PROBLEM DESCRIPTION
Produce a copy of every line in the records that holds the string "agent".

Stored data
※
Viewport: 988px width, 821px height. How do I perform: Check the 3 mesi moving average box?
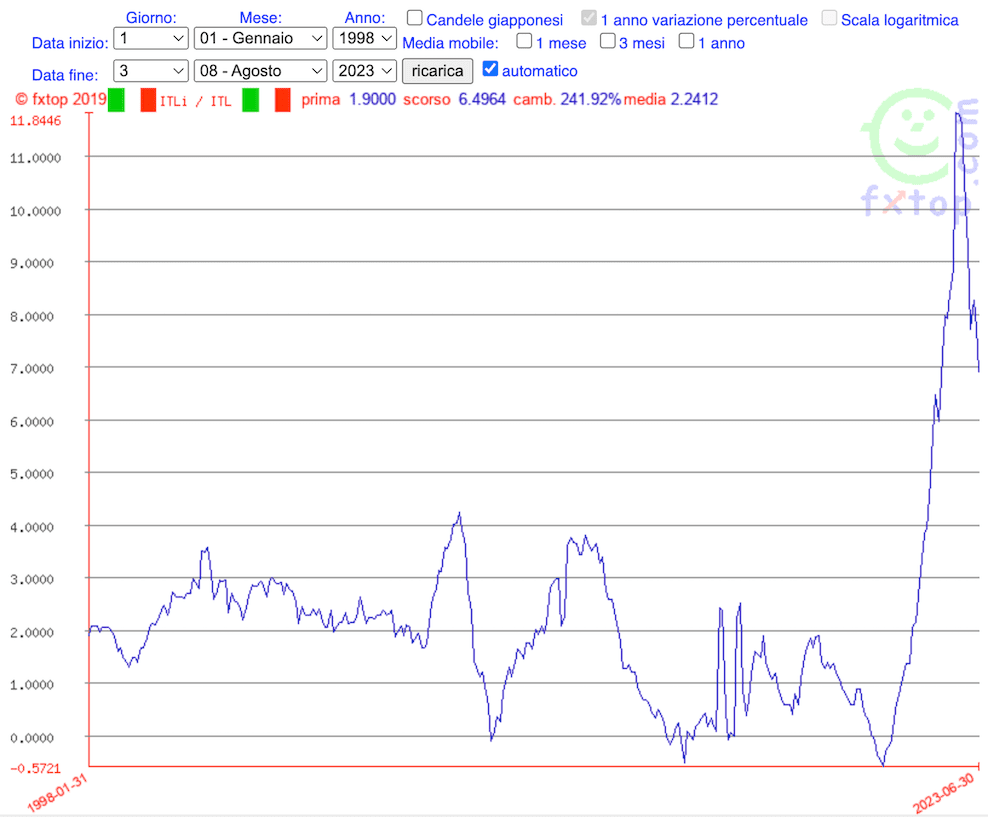(607, 42)
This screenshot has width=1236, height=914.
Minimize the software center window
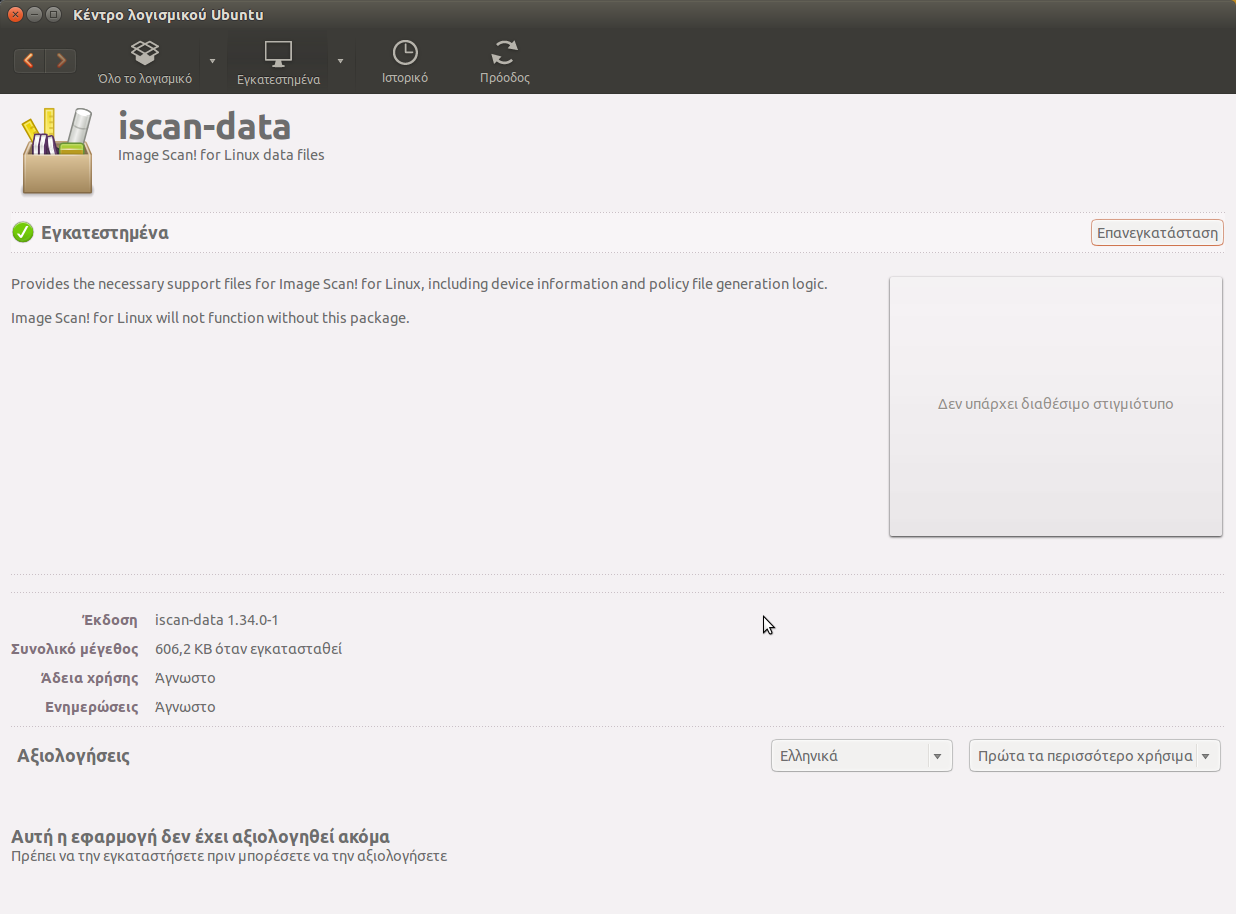click(34, 15)
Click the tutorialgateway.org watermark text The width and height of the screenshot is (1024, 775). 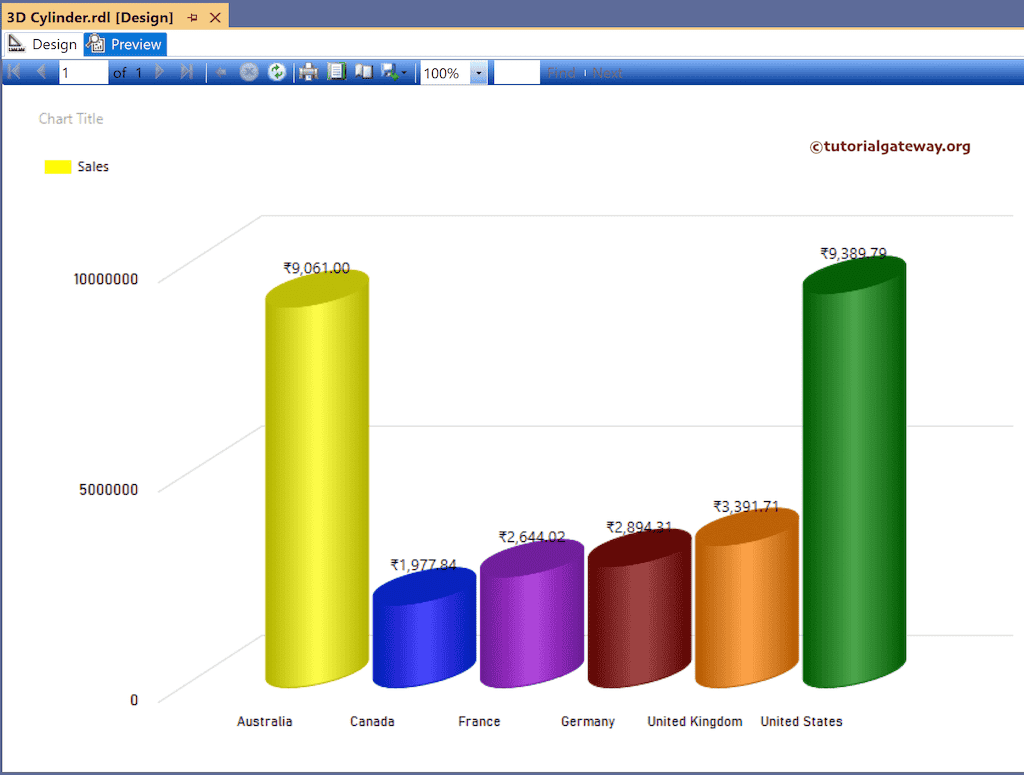pyautogui.click(x=889, y=146)
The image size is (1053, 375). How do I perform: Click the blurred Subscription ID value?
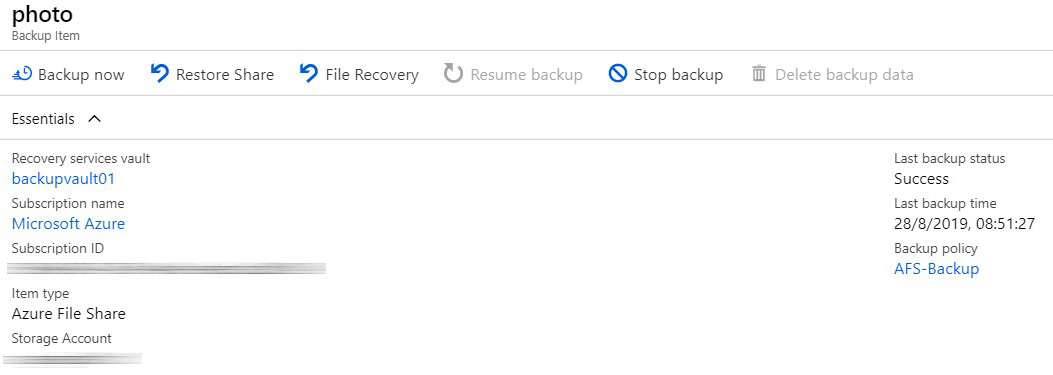[x=167, y=269]
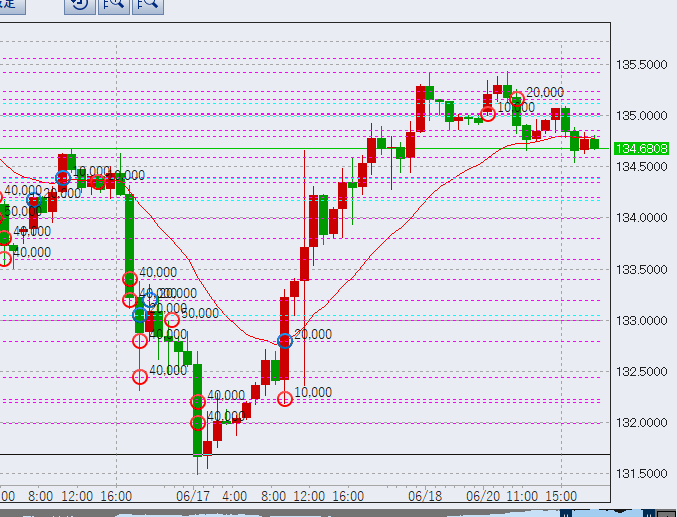Viewport: 677px width, 517px height.
Task: Click the red circle marker labeled 50,000
Action: (172, 320)
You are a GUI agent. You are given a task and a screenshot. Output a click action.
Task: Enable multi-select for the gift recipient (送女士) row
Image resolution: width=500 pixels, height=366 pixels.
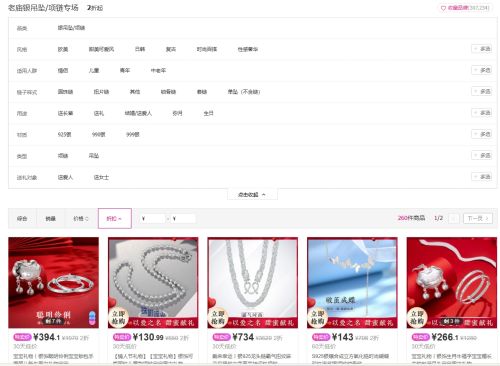click(x=481, y=177)
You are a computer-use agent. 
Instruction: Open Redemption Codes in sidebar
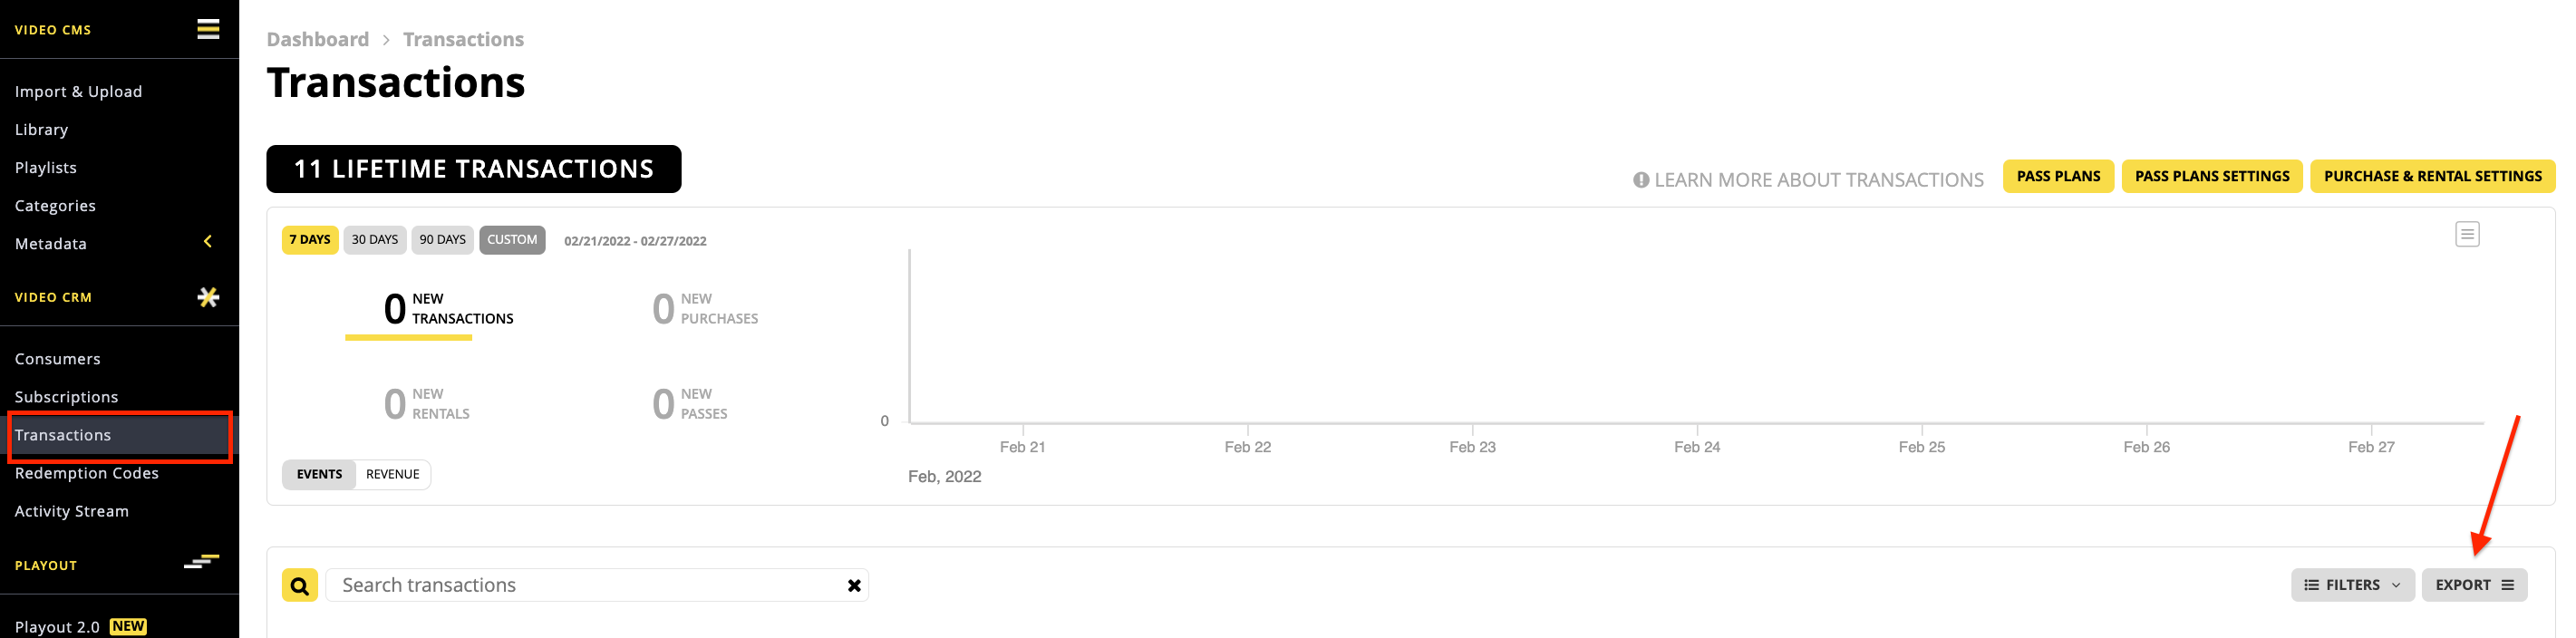(87, 473)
※
RESULT OF THIS EXERCISE
You are a GUI agent. You are given a task and a screenshot. Output a click action.
You are a computer-use agent. 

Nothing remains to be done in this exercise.